What can running a small business teach people about being customer-centric?

Many of us have at some point in our careers helped to run a small business, or a semi-autonomous department of a larger business, which can amount to much the same thing.


Don’t you remember the buzz you had when you went to work? The excitement on Sunday evening of looking forward to getting in on Monday morning and making things happen?

How often do people running small businesses or a semi-autonomous department of a larger business, ignore the customer’s agenda? Not often, perhaps, because quite apart from the inevitable pressing financial incentive to meet customers’ needs, the physical and emotional proximity of the customer makes it much easier to generate Customer Centricity than when one is working within a large organisation.

Mark McCormack, in What they don’t teach you at Harvard Business School, has some pithy and well-made observations about what it’s like running a small but growing business. These are drawn from his own recollection of the early days of the sports agency he created, IMG, when he and his team were representing, among others, great golfers like Arnold Palmer and Gary Player. He talks of the thrilling entrepreneurial feeling he had when he started out. As he puts it:



There is no other feeling like that in business, or at least any that I have ever experienced. It’s not just the excitement, although that is certainly part of it. It is more a sense of the immediacy and importance that everything takes on, the feeling that what you do from day to day matters, and generates a desire to do even more.



Unfortunately, in many cases, perhaps even in most cases, the larger an organisation grows the worse it becomes at devoting itself to customers.

As an organisation grows in size, its customers all too often become increasingly remote physically and emotionally from the people who work at the organisation. This has been a problem since the earliest days of industrialisation.

Also, when an organisation is becoming larger and more complex, it accumulates more and more of its own internal ‘stuff’ that it wants to focus on.

This is more of a problem today than it was, say, in the early years of industrialisation, when there was little legislation affecting large organisations, as governments adopted a laissez-faire (= ‘leave alone’) attitude towards business. Today, organisations must operate during a climate of intense regulation. Overall, the great complexity today of the commercial, economic, legal and technological frameworks within which organisations must operate require a correspondingly more collaborative and sophisticated approach to management.

But whatever the nature of an organisation’s operating environment, no organisation can afford to use the excuse that its size means it needs to focus on its own internal stuff rather than on its customers.

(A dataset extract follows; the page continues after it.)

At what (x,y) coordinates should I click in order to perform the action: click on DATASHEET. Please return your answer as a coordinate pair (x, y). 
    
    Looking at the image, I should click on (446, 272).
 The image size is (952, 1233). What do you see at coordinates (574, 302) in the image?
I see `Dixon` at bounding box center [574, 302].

Any organisation that thinks like that is most likely simply too lazy to take the trouble to look hard at itself and strip away the dead wood from its processes so that the whole organisation becomes truly customer-centric.

A useful (there are of course many) definition of customer centricity that I prefer  is:

the process of ensuring that every individual and department within an organisation is taking every step feasible to add value to what the organisation does for its customers.